(SELECTED TEXT)

## START

History of Company Warehouses
A Study in Broken Promises and Broken Lives
For those of you that have been following the Loman story there may be some confusion about why this is happening and who stands to gain. Certainly store managers have seen the deterioration of servicing impact their ability keep customers happy. What was once a very tight organization is now fragmented and reeling from decisions made since the departure of OFG President Clarence Heppell. What followed is the legacy of an organization that "blinked", that chose to ignore its considerable investment in "human capital" in favor of an anti-union "race to the bottom" mentality. In its wake are the broken promises and lives of those who helped build the company.
Human capital is a slippery creature for one very simple reason: it is difficult to measure. There are no columns for accountants to enter the positive effects of trust, cooperation, or employee empowerment. How does one measure people skills? A smile given to a customer, an employee who remembers a customers name and what they talked about last time they met, product knowledge, going the extra step, being able to slip seamlessly into any number of jobs using a variety of equipment, being happy in your work - how do you measure these things? The OFG answer seems to be that if you cannot measure them they do not exist and are irrelevant.
Current corporate rhetoric talks a lot about the pursuit of "worker flexibility" and under this guise just about any tactic to weaken worker rights and pay is justifiable. But what is this so called "worker flexibility"?

## END

(DATASET ROWS)
## START

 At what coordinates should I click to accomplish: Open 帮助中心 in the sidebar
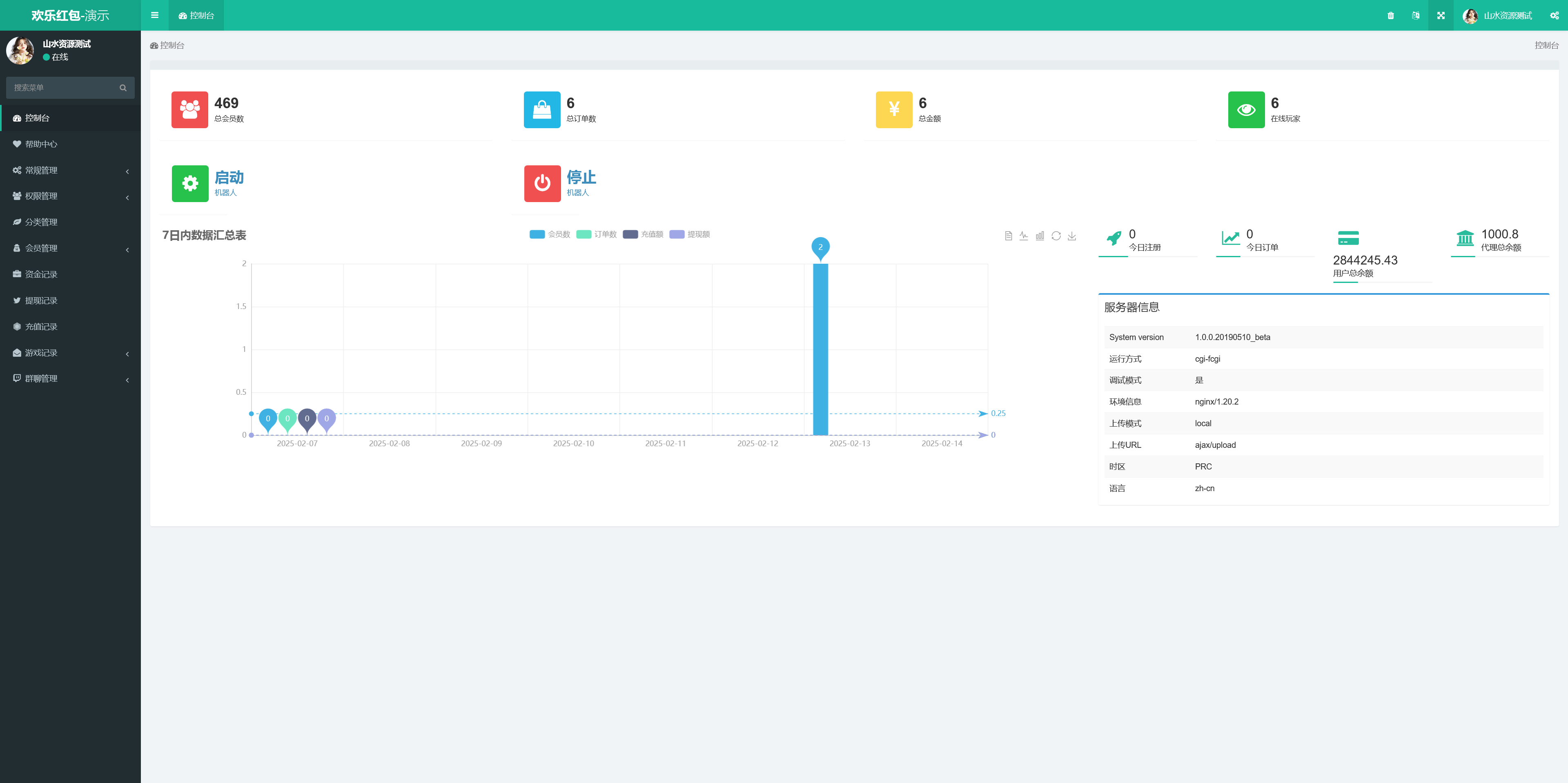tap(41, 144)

## END
## START

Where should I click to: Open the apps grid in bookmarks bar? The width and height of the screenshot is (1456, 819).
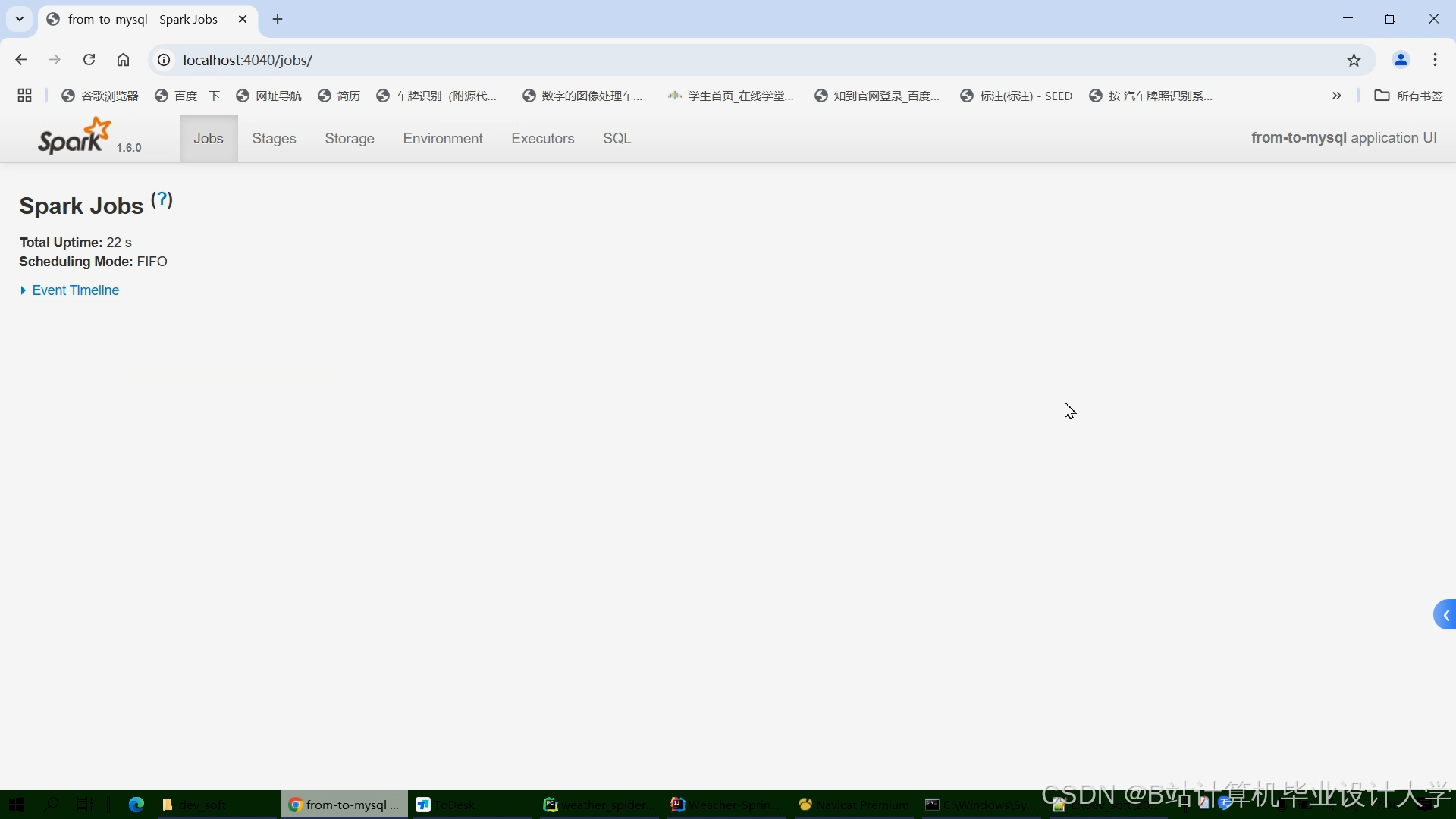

## END

(SHORT EXERCISE) From the text on company warehouses above, extract the passage between "History of Company" and "build the company.", inclusive.

(THE ANSWER)
History of Company Warehouses
A Study in Broken Promises and Broken Lives
For those of you that have been following the Loman story there may be some confusion about why this is happening and who stands to gain. Certainly store managers have seen the deterioration of servicing impact their ability keep customers happy. What was once a very tight organization is now fragmented and reeling from decisions made since the departure of OFG President Clarence Heppell. What followed is the legacy of an organization that "blinked", that chose to ignore its considerable investment in "human capital" in favor of an anti-union "race to the bottom" mentality. In its wake are the broken promises and lives of those who helped build the company.